-- Exercise requirements --
All lines from the one holding "Task: Expand arrow beside 中国国际金融 38.94% stats" through the last line of the entries below must be transcribed exactly, and no others. Pictures do not go in.

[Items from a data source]
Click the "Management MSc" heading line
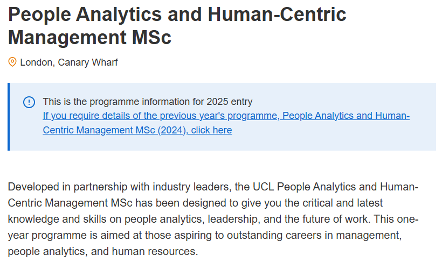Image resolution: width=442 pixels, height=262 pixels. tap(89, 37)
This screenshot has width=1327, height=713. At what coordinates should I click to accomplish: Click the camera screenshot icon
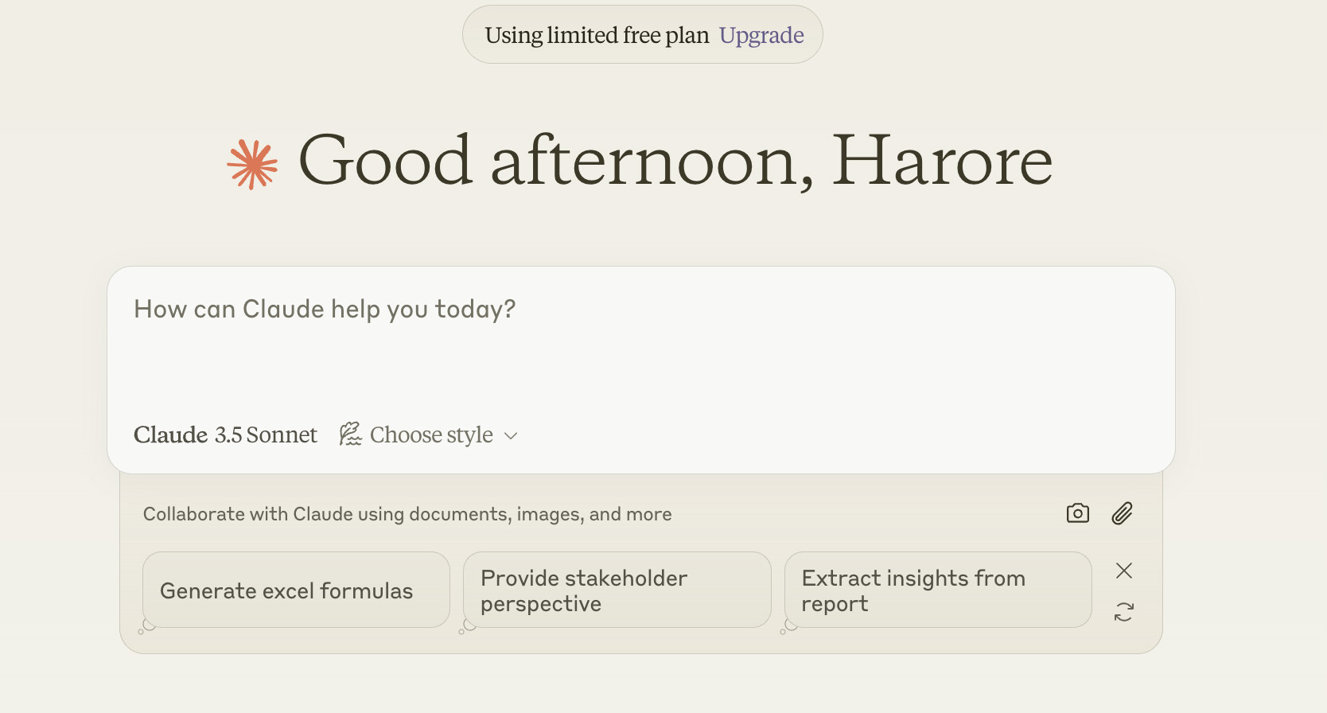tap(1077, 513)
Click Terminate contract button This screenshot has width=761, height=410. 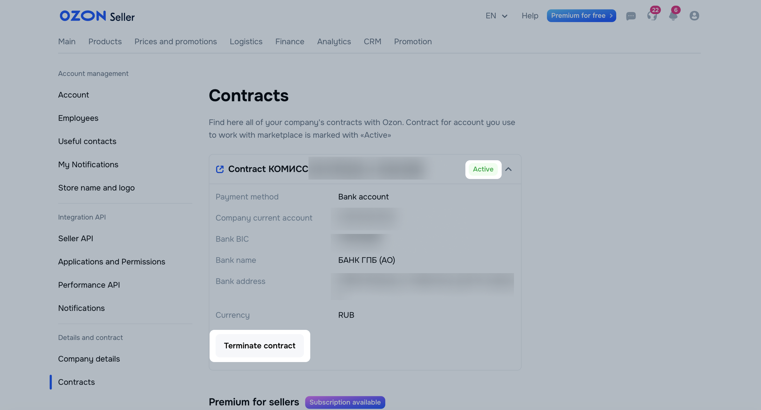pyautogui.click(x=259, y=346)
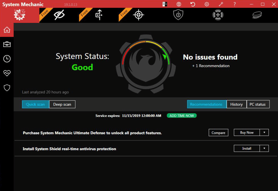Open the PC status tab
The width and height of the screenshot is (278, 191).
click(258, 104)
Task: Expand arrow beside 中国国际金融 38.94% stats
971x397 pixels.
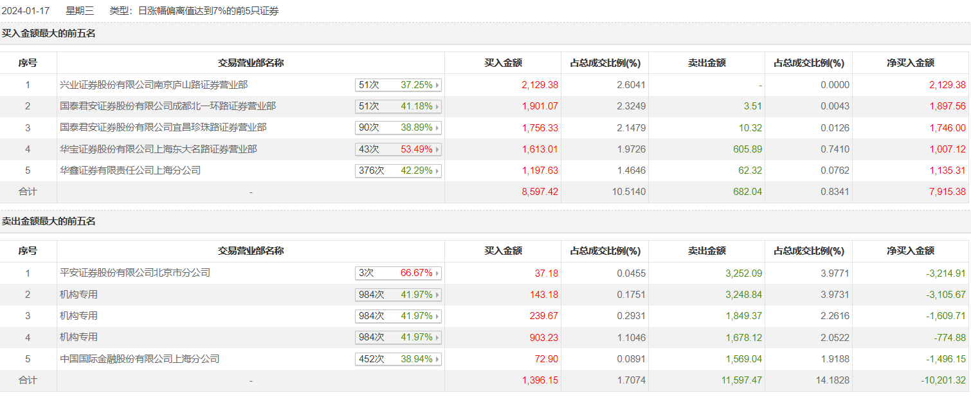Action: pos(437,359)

-- Answer to this task --
Task: Expand arrow beside 中国国际金融 38.94% stats
971x397 pixels.
Action: pos(437,359)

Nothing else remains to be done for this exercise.